- Directed by: Hardik Gajjar
- Written by: Aniket Wakchaure
- Screenplay by: Pradeep Srivastava Shreyes Anil Lowlekar
- Produced by: Jayantilal Gada; Hardik Gajjar; Dhaval Jayantilal Gada; Akshay Jayantilal Gada; Parth Gajjar;
- Starring: Pratik Gandhi; Jackie Shroff; Sharmin Segal;
- Cinematography: Madhu Vannier
- Edited by: Kanu Prajapati Satyanarayan Sharma
- Music by: Prasad S
- Distributed by: ZEE5
- Release date: 23 September 2022;
- Running time: 114 minutes^{[citation needed]}
- Country: India
- Language: Hindi

= Atithi Bhooto Bhava =

2022 film directed by Hardik Gajjar

Atithi Bhooto Bhava is an Indian Hindi-language horror comedy film written by Aniket Wakchaure and directed by Hardik Gajjar. It features Jackie Shroff, Pratik Gandhi and Sharmin Segal in lead roles. The film went on floors in January 2021. It was released on ZEE5 on September 23, 2022.

==Plot==
Srikant's life turns upside down when he bumps into a middle-aged ghost who claims to be his grandson from his previous birth. Things take an even more comical turn when the ghost seeks Srikant's help to meet his long-lost love. He decides to help the ghost and is supported by his girlfriend Netra.

==Cast==
- Jackie Shroff as Makhan Singh
  - Prabhjyot Singh as Young Maakhan
- Pratik Gandhi as Srikant Shirodkar
- Sharmin Segal as Netra Banerjee
- Divinaa Thackur as Sucharita Singh
- Sunil Shakya as Radhey
- Simran Sharma as Young Manju

== Soundtrack ==

The music of the film is composed by Prasad S.
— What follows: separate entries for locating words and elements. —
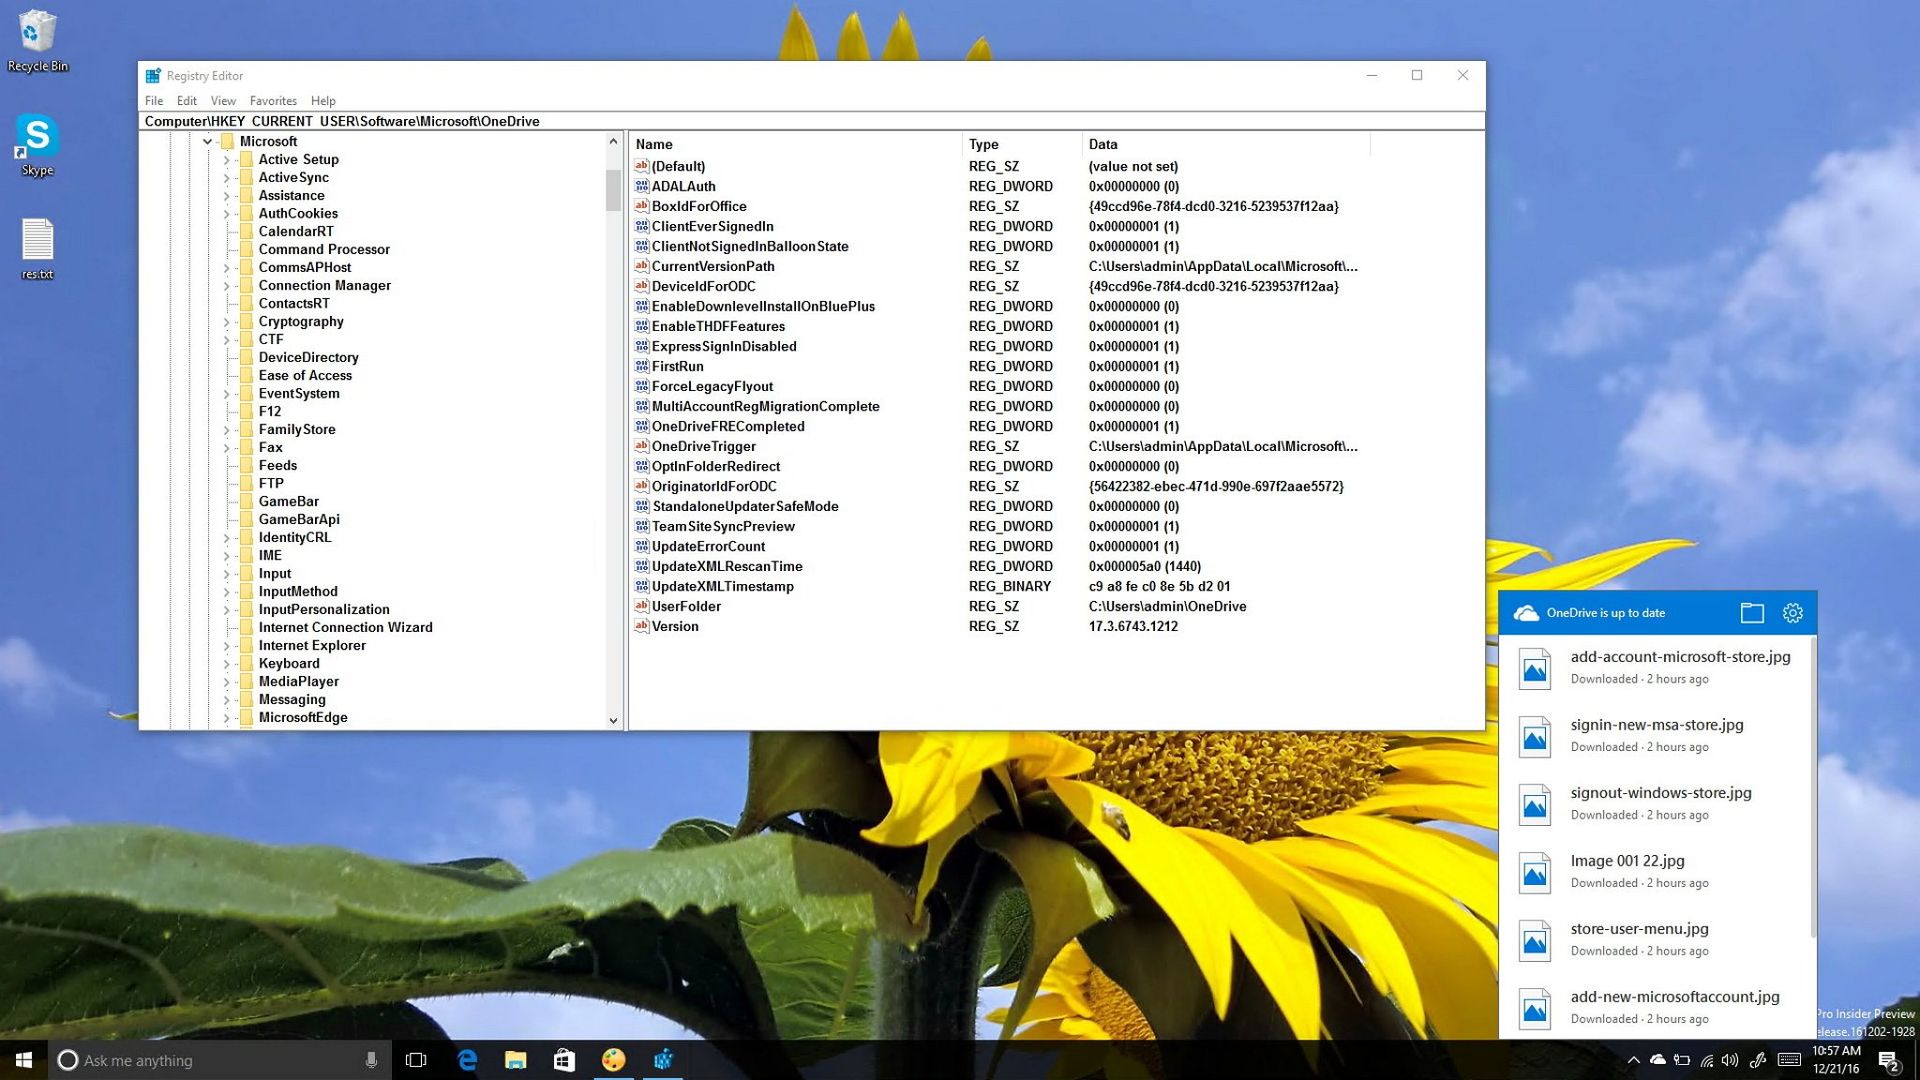This screenshot has height=1080, width=1920.
Task: Open Task View from the taskbar
Action: 415,1060
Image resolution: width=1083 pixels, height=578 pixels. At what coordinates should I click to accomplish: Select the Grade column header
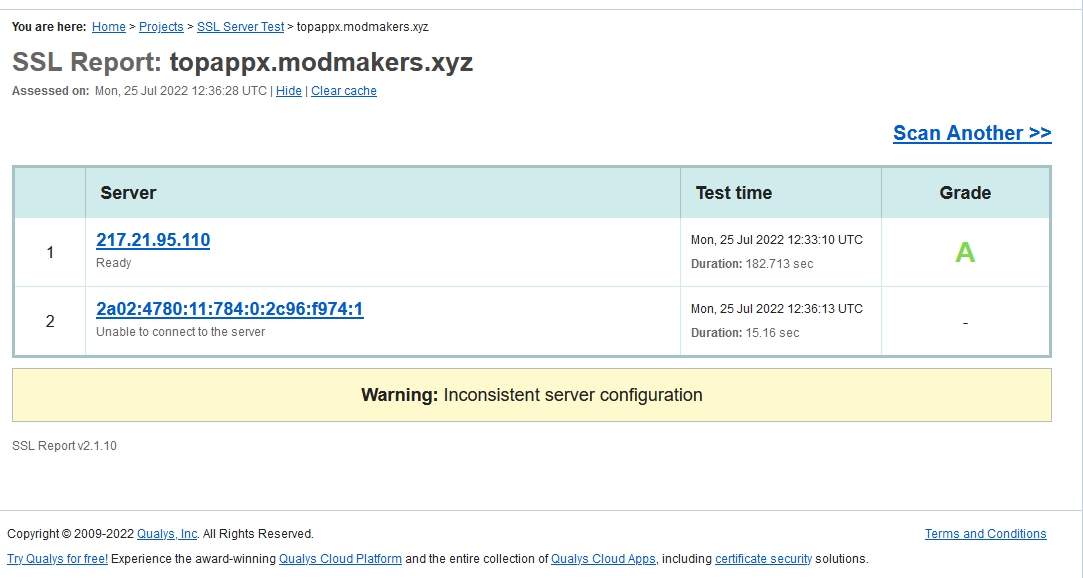tap(964, 192)
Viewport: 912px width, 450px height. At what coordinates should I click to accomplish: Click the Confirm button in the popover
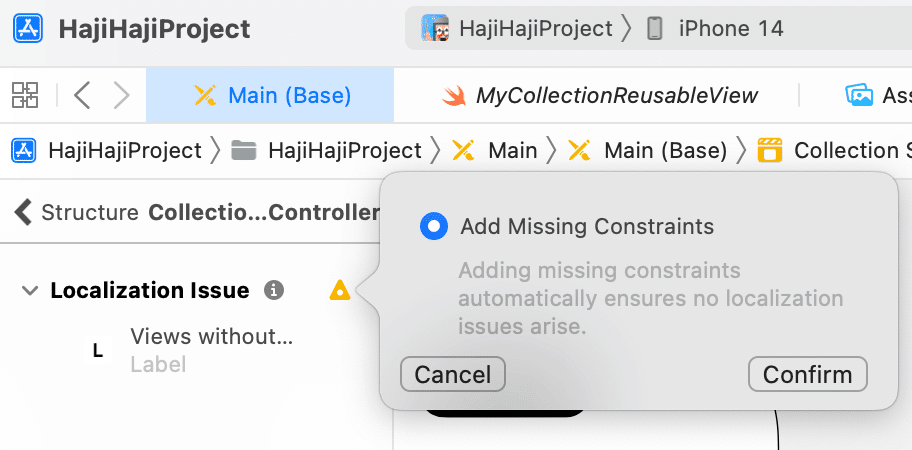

| No. | Title | Lyrics | Singer(s) | Length |
|---|---|---|---|---|
| 1. | "Gulmohar" | Tanveer Javed | Shahid Mallya | 3:59 |
| 2. | "Raat Kawari Hai" | Mayur Puri | Benny Dayal | 3:26 |
| 3. | "Udd Raha Hai Dil" | Shakeel Azmi | Raghav Chaitanya, Aditi Singh Sharma | 3:29 |
| 4. | "Paakhi Hua Re" | Priyanka R Bala | Arijit Singh | 5:40 |
| 5. | "Iss Dil Mein" | Kunaal Verma, Priyanka R Bala | Ankit Tiwari | 3:29 |
| Total length: |  |  |  | 19:59 |

== Reception ==
Filmfare rated the film 3 out of 5 stars and wrote "The film leans heavily on Jackie Shroff's charm. He's totally likeable as a friendly ghost".
Abhishek Srivastava of Times of India also rated the film 3 out of 5 stars.
Deepa Gahlot writing for Rediff.com rated the film 2 out of 5 stars and wrote "The film coasts along on Jackie Shroff's sparkling screen presence."
Nandini Ramnath of Scroll.in commented, "Jackie Shroff, patron saint of fun times, is a good choice as the ghost whose heartache hasn’t reached the twinkle in his eyes."